» Problem requirements
Pictures must not appear in the copy. Reproduce exactly, and only, the lines from the one with "Viewport: 902px width, 677px" through the end of the data below.

» Data

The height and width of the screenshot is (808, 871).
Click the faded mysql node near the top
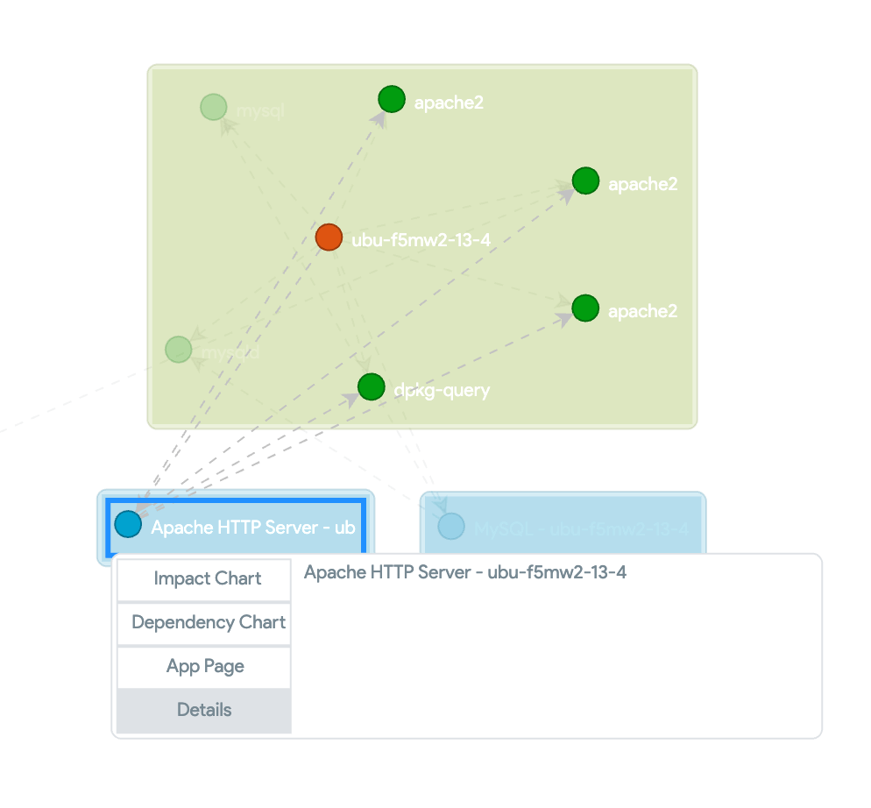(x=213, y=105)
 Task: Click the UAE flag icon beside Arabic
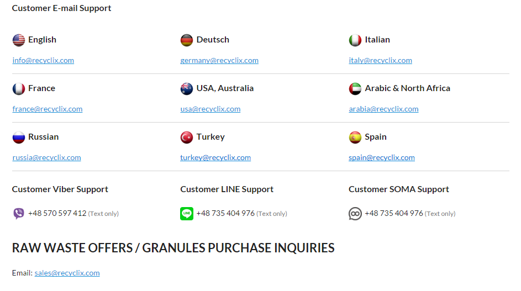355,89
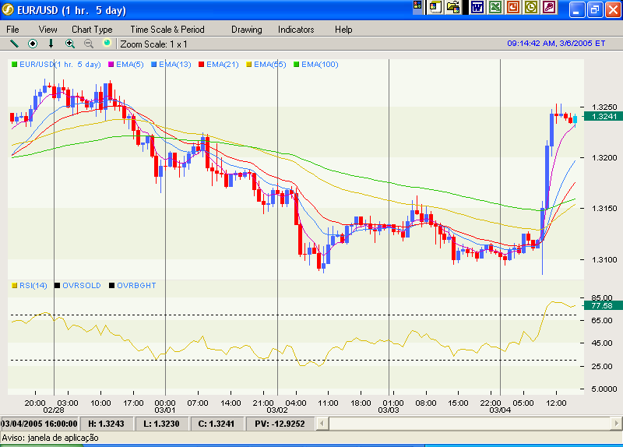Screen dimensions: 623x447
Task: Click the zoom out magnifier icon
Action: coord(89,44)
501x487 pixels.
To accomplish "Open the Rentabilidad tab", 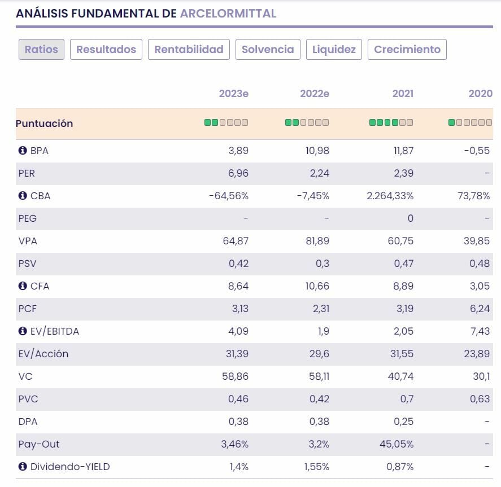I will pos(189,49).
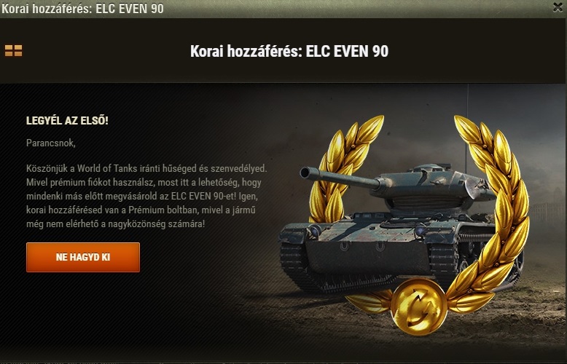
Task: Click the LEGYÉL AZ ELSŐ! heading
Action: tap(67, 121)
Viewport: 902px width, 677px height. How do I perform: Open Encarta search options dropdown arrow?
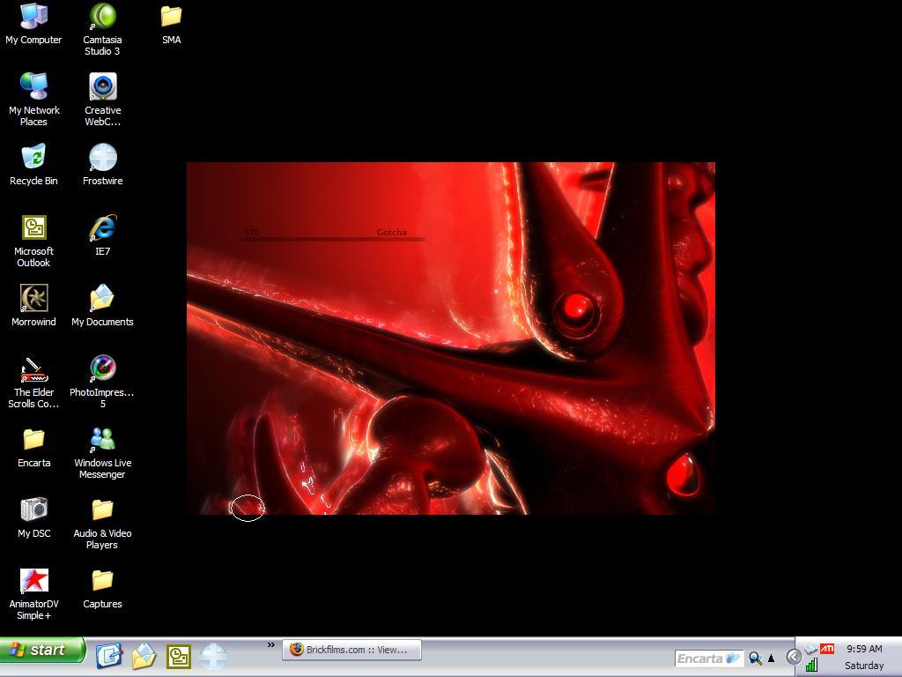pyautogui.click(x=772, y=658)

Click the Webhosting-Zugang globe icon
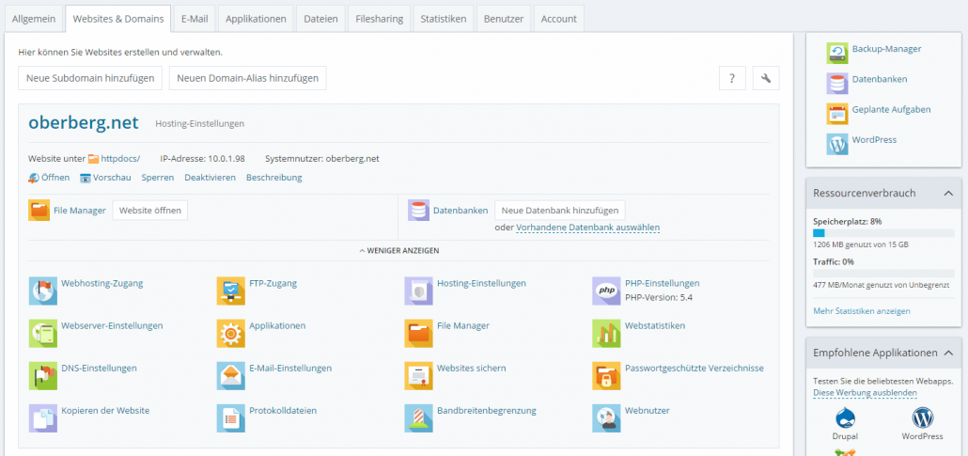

» Exercise response
Viewport: 902px width, 677px height. How do I perform: Open Encarta search options dropdown arrow?
pyautogui.click(x=772, y=658)

Click the Webhosting-Zugang globe icon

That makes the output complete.